Harun Atalay

Harun Atalay

Mail: atalay.ekspres@gmail.com

“Değişirsem Beni Kaleminle Düzelt”

Şimdi kime ne anlatalım?

İl Başkanının dayısının başka bir partiden belediye meclis üyesi olduğunu, kendi öz dayısını partisine üye yapamadığını mı anlatsak?

Yine başka bir partinin il başkan yardımcısının tam zıddı başka bir partiden, eşinin belediye meclis üyesi adayı olduğuna mı değinsek?

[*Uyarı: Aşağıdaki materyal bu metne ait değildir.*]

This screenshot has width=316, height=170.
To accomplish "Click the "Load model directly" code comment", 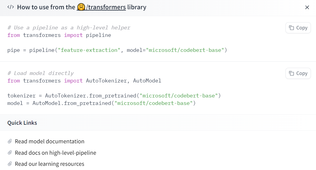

Siyaset hayatında 2015 yılından 2023 seçimlerine kadar yol yürüdükleri, hatta siyasi hayatlarını borçlu oldukları partiye bugün sövenleri mi yazsak?

Siyasette makas değiştirerek nerelere gelenlerin aslını inkâr ettiğine mi dem vursak?

“Bu insanlar bizim göz bebeğimiz, çalışkan, tahsilli, her programımızda yanımızda olmaları bize güç veriyor, çok seviyoruz” denildikten sonra,

“Sen kibarca git” diye zorlamalardan mı bahsetsek?

Emek, özveri, maddi manevi destek vererek, birçok kişinin önünden bile geçmeye cesaret edemediği dönemlerde,

Her türlü hakarete maruz kalanlar başta olmak üzere her türlü tehdide göğüs gerenlere karşı,

Garanticilerin en uygun zamanı kollayıp bir de şirin maskeler takıp, “İşte geldim, artık daha güçlüyüz” deyip de gücü kendinden sanmasından mı bahsetsek?

“Bakın bunlar göründükleri gibi değil, yapmayın yanlış yoldasınız, yaşayıp göreceksiniz” diyerek uyarı yapan onlarca insanın haklı çıkmasından mı bahsetsek?

Hani o hep sıkıştıkça söyledikleri, "Yola çıktıklarını yolda bulduklarına değişirsen; hem yolunu kaybedersin hem dostunu!” sözünün sahipleri olduklarını mı hatırlatsak?

Ne diyelim ne söyleyelim?

Siyaset, bizim ülkemizde ve Aksaray’da çok farklı algoritmalarla işliyor, biliyorduk ama bu kadarına artık bir söz etmek istemiyorum.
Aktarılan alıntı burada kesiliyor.